* [WHAT YOU ARE ASKED TO DO]
Exactness is required throughout. Return every record once more.
──────── DATASET EXTRACT ────────
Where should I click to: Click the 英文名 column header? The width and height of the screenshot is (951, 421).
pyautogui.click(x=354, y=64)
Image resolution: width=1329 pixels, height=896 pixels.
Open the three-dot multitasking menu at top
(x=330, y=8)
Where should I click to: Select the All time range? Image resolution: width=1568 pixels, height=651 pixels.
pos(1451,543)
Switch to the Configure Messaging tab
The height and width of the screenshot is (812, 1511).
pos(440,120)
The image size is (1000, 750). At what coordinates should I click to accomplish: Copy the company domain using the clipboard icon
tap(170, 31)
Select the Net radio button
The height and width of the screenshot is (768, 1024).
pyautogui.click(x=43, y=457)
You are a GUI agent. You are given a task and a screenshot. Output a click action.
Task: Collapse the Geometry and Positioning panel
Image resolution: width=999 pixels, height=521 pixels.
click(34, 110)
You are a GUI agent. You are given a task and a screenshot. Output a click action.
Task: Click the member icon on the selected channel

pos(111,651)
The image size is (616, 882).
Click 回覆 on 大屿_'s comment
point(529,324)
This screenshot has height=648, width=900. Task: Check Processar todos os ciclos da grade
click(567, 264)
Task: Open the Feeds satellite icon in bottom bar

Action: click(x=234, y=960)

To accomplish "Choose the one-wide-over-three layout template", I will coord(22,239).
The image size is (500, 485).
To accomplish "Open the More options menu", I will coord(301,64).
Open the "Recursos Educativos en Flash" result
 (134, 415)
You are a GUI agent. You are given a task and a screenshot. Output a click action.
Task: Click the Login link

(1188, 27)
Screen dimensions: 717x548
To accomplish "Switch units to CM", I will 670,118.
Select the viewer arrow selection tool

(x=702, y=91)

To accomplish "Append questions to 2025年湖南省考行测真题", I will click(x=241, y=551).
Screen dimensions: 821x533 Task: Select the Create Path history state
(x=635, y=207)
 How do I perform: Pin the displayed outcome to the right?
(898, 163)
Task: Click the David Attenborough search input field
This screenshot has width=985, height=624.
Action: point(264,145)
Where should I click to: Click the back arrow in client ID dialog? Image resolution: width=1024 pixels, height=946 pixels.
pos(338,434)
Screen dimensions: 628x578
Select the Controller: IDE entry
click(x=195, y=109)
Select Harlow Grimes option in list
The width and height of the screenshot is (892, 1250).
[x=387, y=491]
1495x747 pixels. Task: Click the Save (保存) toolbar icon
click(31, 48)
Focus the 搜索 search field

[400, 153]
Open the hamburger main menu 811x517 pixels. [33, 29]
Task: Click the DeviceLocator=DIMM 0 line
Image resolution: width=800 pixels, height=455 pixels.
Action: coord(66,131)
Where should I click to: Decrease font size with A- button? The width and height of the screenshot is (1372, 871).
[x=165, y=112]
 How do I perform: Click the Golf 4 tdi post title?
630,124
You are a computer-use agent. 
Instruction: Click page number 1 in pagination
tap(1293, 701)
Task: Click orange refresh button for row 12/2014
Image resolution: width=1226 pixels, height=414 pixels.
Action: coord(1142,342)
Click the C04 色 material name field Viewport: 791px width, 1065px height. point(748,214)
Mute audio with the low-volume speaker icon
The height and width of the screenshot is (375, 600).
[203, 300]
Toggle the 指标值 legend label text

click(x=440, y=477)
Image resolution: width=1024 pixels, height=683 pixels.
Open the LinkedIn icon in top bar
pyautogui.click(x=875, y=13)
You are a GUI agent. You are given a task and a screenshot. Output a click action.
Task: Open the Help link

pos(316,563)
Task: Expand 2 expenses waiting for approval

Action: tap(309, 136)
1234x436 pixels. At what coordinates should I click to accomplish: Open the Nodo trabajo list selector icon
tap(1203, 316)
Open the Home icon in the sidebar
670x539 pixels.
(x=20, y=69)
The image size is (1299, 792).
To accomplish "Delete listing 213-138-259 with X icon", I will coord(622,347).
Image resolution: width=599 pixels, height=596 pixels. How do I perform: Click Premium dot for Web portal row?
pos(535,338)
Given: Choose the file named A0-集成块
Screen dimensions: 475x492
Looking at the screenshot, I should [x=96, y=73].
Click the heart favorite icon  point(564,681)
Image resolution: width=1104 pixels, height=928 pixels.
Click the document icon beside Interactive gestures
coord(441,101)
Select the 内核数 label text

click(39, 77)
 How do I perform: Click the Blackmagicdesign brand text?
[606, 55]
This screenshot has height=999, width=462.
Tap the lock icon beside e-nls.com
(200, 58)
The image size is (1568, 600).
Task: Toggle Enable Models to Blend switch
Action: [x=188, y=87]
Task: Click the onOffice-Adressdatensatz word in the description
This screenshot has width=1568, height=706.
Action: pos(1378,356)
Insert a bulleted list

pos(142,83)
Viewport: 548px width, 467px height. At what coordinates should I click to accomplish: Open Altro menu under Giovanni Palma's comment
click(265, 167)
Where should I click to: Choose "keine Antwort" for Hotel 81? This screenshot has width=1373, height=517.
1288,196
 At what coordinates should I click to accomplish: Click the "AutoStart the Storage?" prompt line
────────
* [FINISHED TASK]
Where should I click to: Click the 英文名 column header? The width and height of the screenshot is (951, 421).
pyautogui.click(x=354, y=64)
Image resolution: width=1329 pixels, height=896 pixels.
Open the three-dot multitasking menu at top
(x=330, y=8)
Where should I click to: Select the All time range? Image resolution: width=1568 pixels, height=651 pixels.
pos(1451,543)
Switch to the Configure Messaging tab
The height and width of the screenshot is (812, 1511).
pos(440,120)
The image size is (1000, 750). At what coordinates should I click to accomplish: Copy the company domain using the clipboard icon
tap(170, 31)
Select the Net radio button
The height and width of the screenshot is (768, 1024).
pyautogui.click(x=43, y=457)
You are a GUI agent. You are given a task and a screenshot. Output a click action.
Task: Collapse the Geometry and Positioning panel
Image resolution: width=999 pixels, height=521 pixels.
click(34, 110)
You are a GUI agent. You are given a task and a screenshot. Output a click action.
Task: Click the member icon on the selected channel

pos(111,651)
The image size is (616, 882).
Click 回覆 on 大屿_'s comment
point(529,324)
This screenshot has height=648, width=900. Task: Check Processar todos os ciclos da grade
click(567, 264)
Task: Open the Feeds satellite icon in bottom bar

Action: click(x=234, y=960)

To accomplish "Choose the one-wide-over-three layout template", I will coord(22,239).
The image size is (500, 485).
To accomplish "Open the More options menu", I will coord(301,64).
Open the "Recursos Educativos en Flash" result
 (134, 415)
You are a GUI agent. You are given a task and a screenshot. Output a click action.
Task: Click the Login link

(1188, 27)
Screen dimensions: 717x548
To accomplish "Switch units to CM", I will 670,118.
Select the viewer arrow selection tool

(x=702, y=91)

To accomplish "Append questions to 2025年湖南省考行测真题", I will click(x=241, y=551).
Screen dimensions: 821x533 Task: Select the Create Path history state
(x=635, y=207)
 How do I perform: Pin the displayed outcome to the right?
(898, 163)
Task: Click the David Attenborough search input field
This screenshot has width=985, height=624.
Action: point(264,145)
Where should I click to: Click the back arrow in client ID dialog? Image resolution: width=1024 pixels, height=946 pixels.
pos(338,434)
Screen dimensions: 628x578
Select the Controller: IDE entry
click(x=195, y=109)
Select Harlow Grimes option in list
The width and height of the screenshot is (892, 1250).
[x=387, y=491]
1495x747 pixels. Task: Click the Save (保存) toolbar icon
click(31, 48)
Focus the 搜索 search field

[400, 153]
Open the hamburger main menu 811x517 pixels. [33, 29]
Task: Click the DeviceLocator=DIMM 0 line
Image resolution: width=800 pixels, height=455 pixels.
Action: coord(66,131)
Where should I click to: Decrease font size with A- button? The width and height of the screenshot is (1372, 871).
[x=165, y=112]
 How do I perform: Click the Golf 4 tdi post title?
630,124
You are a computer-use agent. 
Instruction: Click page number 1 in pagination
tap(1293, 701)
Task: Click orange refresh button for row 12/2014
Image resolution: width=1226 pixels, height=414 pixels.
Action: coord(1142,342)
Click the C04 色 material name field Viewport: 791px width, 1065px height. point(748,214)
Mute audio with the low-volume speaker icon
The height and width of the screenshot is (375, 600).
[203, 300]
Toggle the 指标值 legend label text

click(x=440, y=477)
Image resolution: width=1024 pixels, height=683 pixels.
Open the LinkedIn icon in top bar
pyautogui.click(x=875, y=13)
You are a GUI agent. You are given a task and a screenshot. Output a click action.
Task: Open the Help link

pos(316,563)
Task: Expand 2 expenses waiting for approval

Action: tap(309, 136)
1234x436 pixels. At what coordinates should I click to accomplish: Open the Nodo trabajo list selector icon
tap(1203, 316)
Open the Home icon in the sidebar
670x539 pixels.
(x=20, y=69)
The image size is (1299, 792).
To accomplish "Delete listing 213-138-259 with X icon", I will coord(622,347).
Image resolution: width=599 pixels, height=596 pixels. How do I perform: Click Premium dot for Web portal row?
pos(535,338)
Given: Choose the file named A0-集成块
Screen dimensions: 475x492
Looking at the screenshot, I should [x=96, y=73].
Click the heart favorite icon  point(564,681)
Image resolution: width=1104 pixels, height=928 pixels.
Click the document icon beside Interactive gestures
coord(441,101)
Select the 内核数 label text

click(39, 77)
 How do I perform: Click the Blackmagicdesign brand text?
[606, 55]
This screenshot has height=999, width=462.
Tap the lock icon beside e-nls.com
(200, 58)
The image size is (1568, 600).
Task: Toggle Enable Models to Blend switch
Action: [x=188, y=87]
Task: Click the onOffice-Adressdatensatz word in the description
This screenshot has width=1568, height=706.
Action: pos(1378,356)
Insert a bulleted list

pos(142,83)
Viewport: 548px width, 467px height. At what coordinates should I click to accomplish: Open Altro menu under Giovanni Palma's comment
click(265, 167)
Where should I click to: Choose "keine Antwort" for Hotel 81? This screenshot has width=1373, height=517.
1288,196
 At what coordinates should I click to accomplish: Click the "AutoStart the Storage?" prompt line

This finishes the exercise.